## What the exercise asks
Pictures left aside, return the lines below exactly, from the one with "Image resolution: width=1280" to the end, including both ends.

[Stored data]
□ □ □ □ □

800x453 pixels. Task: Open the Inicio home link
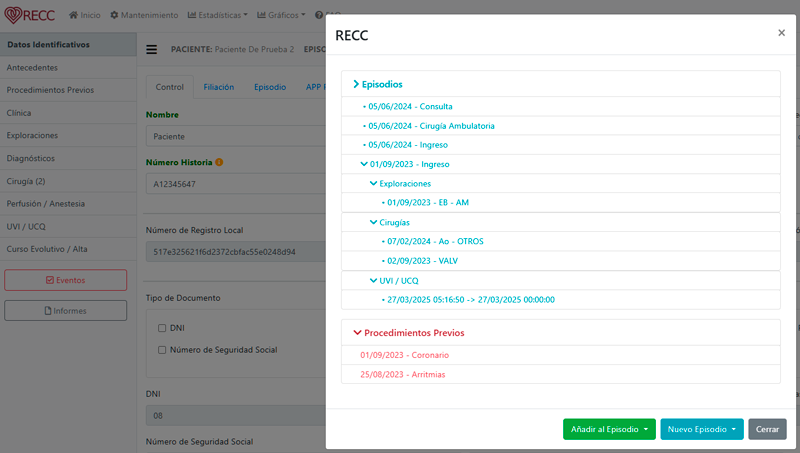point(84,16)
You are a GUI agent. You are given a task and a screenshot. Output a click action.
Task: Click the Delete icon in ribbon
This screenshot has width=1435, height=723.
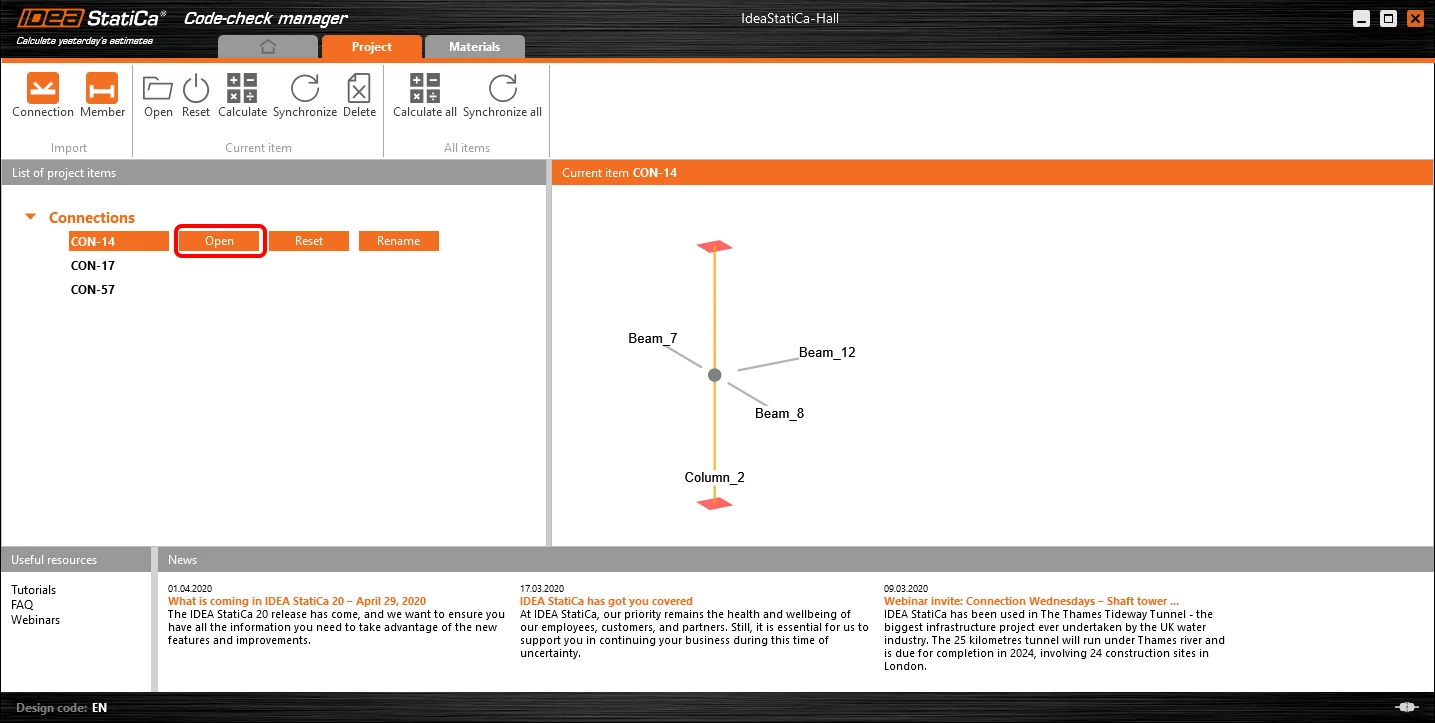[359, 88]
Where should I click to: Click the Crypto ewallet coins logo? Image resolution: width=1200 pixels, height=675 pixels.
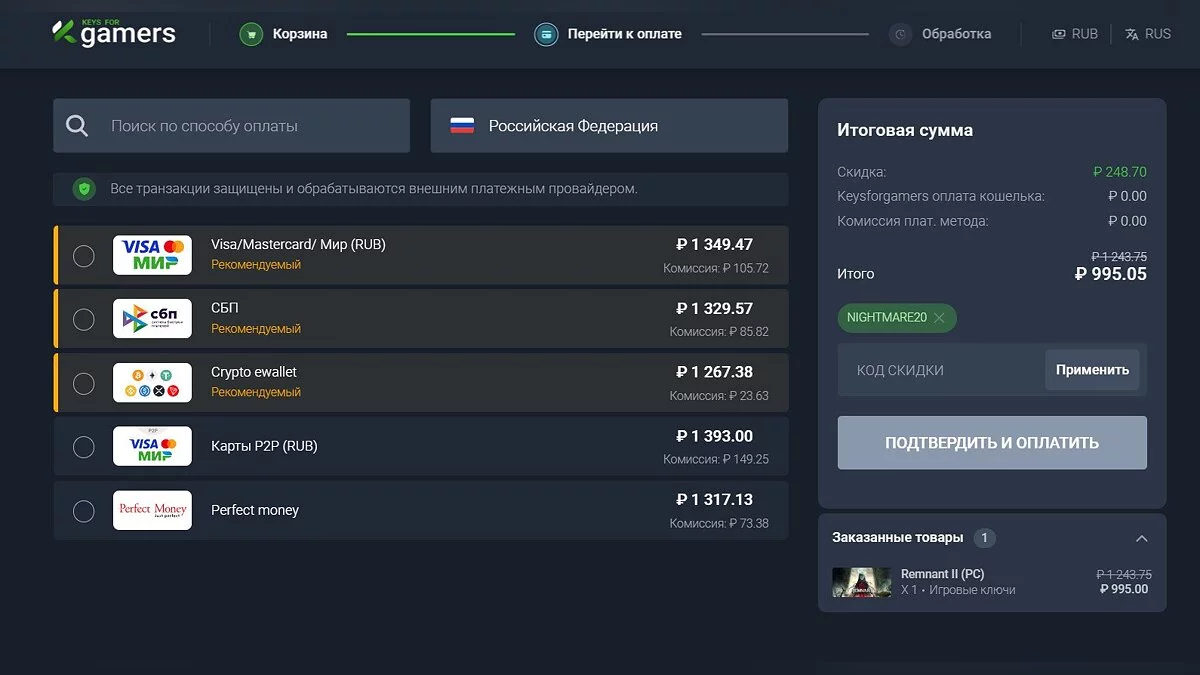tap(152, 383)
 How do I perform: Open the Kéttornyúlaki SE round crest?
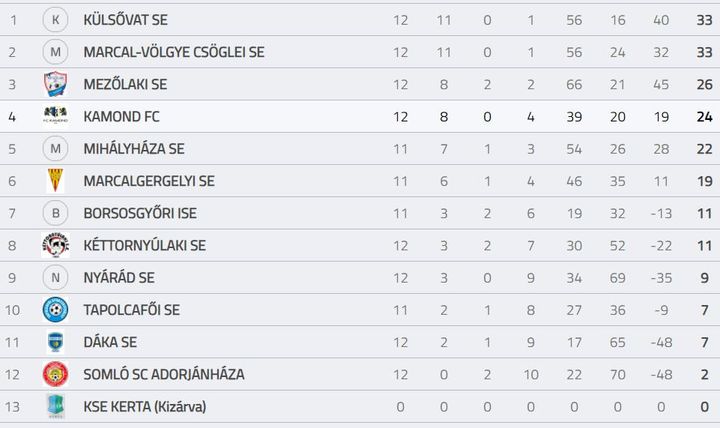click(55, 245)
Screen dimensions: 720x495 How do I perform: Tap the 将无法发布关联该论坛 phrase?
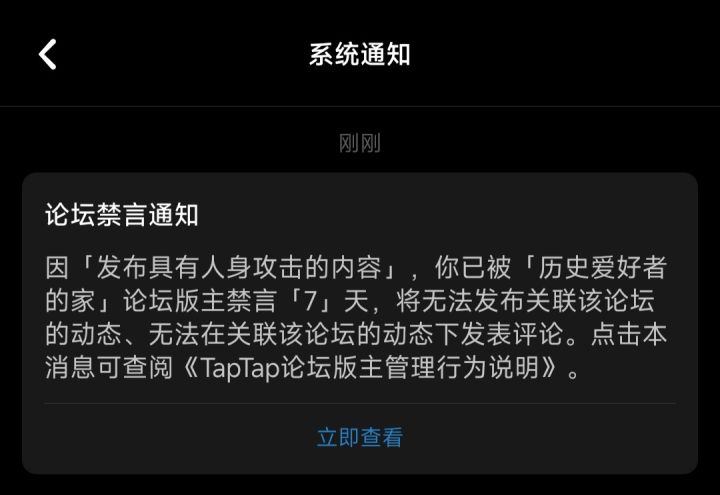coord(525,301)
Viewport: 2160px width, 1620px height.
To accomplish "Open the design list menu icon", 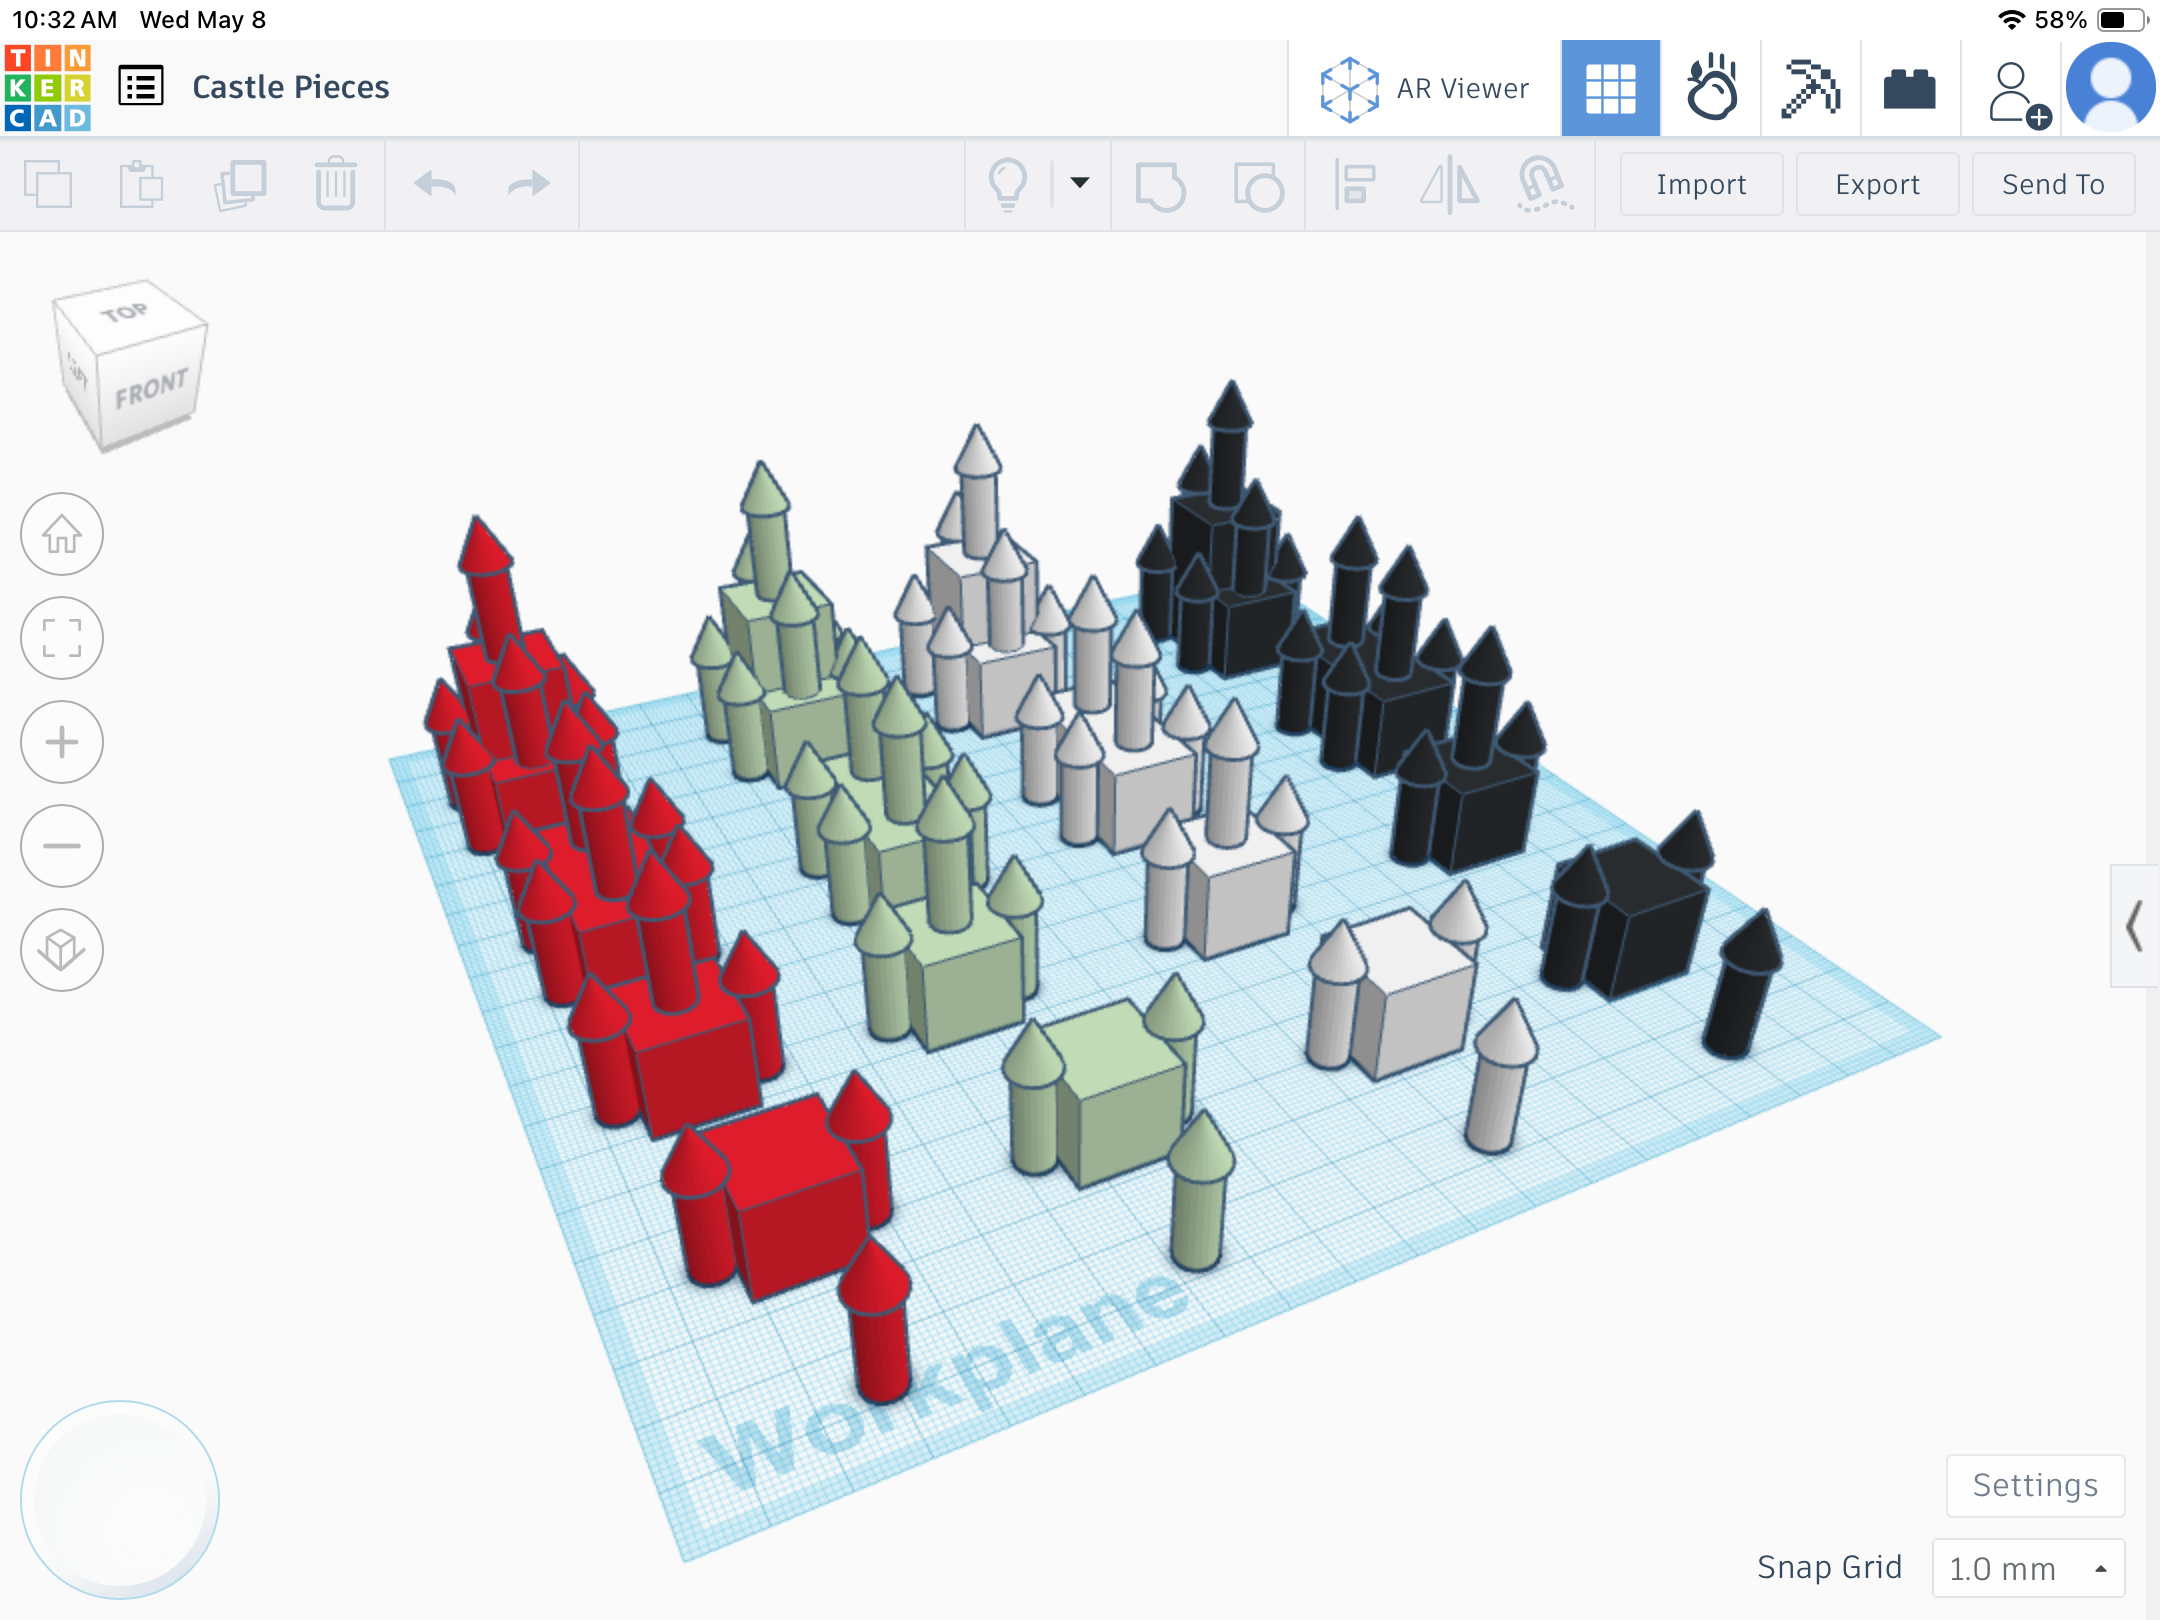I will coord(141,86).
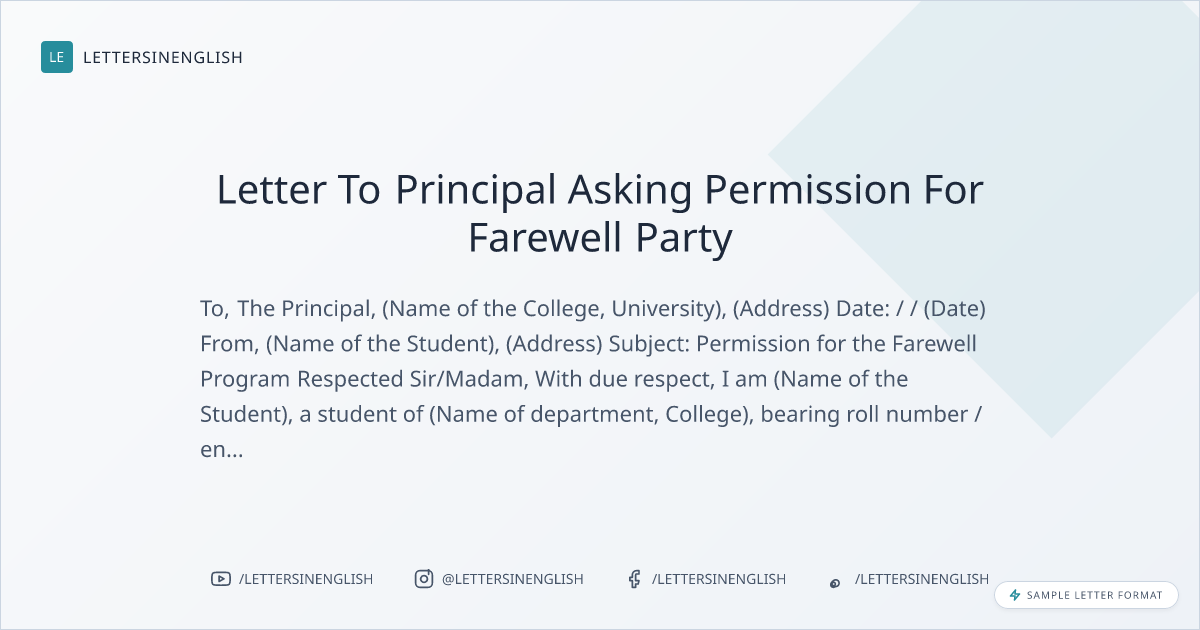The width and height of the screenshot is (1200, 630).
Task: Click the "To, The Principal" opening text
Action: [288, 308]
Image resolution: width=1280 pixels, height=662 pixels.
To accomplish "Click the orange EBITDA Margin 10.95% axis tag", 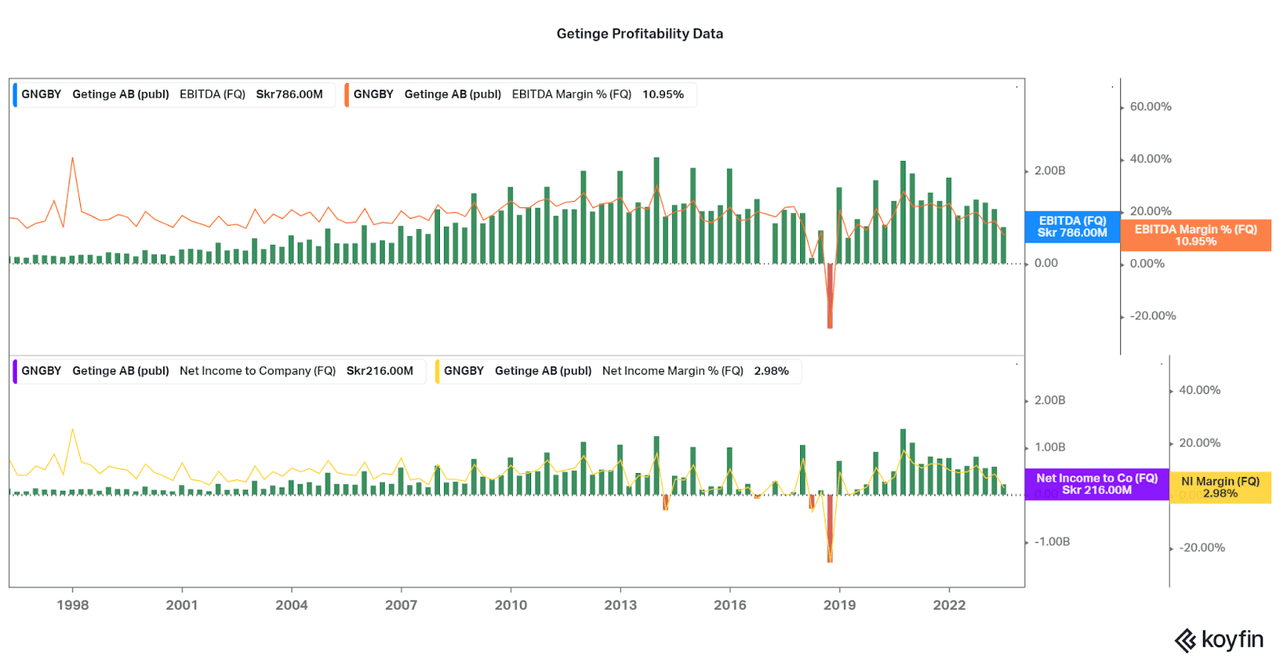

□ □ □ □ □

## Final answer
Image resolution: width=1280 pixels, height=662 pixels.
To accomplish "Click the orange EBITDA Margin 10.95% axis tag", 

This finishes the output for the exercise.